Compared to the CPTC device, which reached a surface temperature of about 75C to 185C during test, the PPTC device exhibited a lower surface temperature of about 100C to 120C in the tripped state. The PPTC device also had lower resistance in the circuit, was lower in capacitance and was less frequency-dependent. In Figure 2, thermal images illustrate the difference in surface temperatures of the CPTC and PPTC devices. In this comparison of a 220VAC trip, the CPTC device reached a maximum temperature of 184.5C, whereas the PPTC device reached a maximum temperature of 118.9C. [4]
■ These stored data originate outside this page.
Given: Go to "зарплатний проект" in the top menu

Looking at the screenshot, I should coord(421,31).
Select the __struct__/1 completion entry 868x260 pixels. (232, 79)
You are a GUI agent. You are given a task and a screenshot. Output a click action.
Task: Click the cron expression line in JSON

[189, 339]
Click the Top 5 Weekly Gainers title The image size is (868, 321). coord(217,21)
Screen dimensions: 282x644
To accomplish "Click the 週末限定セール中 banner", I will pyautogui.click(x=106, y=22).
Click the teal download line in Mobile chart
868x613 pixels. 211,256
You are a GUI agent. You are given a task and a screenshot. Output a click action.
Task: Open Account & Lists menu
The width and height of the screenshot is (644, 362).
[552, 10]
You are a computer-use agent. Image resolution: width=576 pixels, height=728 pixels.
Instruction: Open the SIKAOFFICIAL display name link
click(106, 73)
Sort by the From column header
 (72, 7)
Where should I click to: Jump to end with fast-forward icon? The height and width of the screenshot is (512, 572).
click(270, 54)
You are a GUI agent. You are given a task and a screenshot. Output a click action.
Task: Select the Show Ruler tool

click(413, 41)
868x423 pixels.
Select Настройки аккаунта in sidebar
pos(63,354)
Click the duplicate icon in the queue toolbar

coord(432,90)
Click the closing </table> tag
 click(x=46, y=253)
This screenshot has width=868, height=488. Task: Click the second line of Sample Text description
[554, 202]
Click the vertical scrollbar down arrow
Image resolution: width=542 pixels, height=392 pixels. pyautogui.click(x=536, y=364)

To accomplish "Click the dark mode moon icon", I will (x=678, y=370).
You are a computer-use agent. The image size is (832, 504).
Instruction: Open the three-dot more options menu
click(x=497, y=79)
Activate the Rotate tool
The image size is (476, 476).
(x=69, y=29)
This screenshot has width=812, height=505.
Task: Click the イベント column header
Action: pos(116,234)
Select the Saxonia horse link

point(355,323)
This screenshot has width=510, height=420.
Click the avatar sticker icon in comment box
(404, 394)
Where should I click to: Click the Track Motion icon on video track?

6.2 TECHNOLOGY COMPARISON-BIMETAL CIRCUIT BREAKERS


Bimetal circuit breakers, although widely used to help protect electric motors, do not latch and require additional action to interrupt their on-off cycle. The bimetal strip is constructed of two different metals bonded together. When the bimetal's current rating is exceeded, heat generated by the excessive current causes the bimetal strip to bend and open a set of contacts to stop current flow. With no current flowing, the device returns to its normal shape, closing the contacts so current flow may resume. In the case of a stall, the bimetal circuit breaker continues to cycle until power is removed. The cycling nature of a bimetal circuit breaker has several disadvantages. Among those are material fatigue and a tendency to burn contacts, spark or to weld shut. If the device "fails closed"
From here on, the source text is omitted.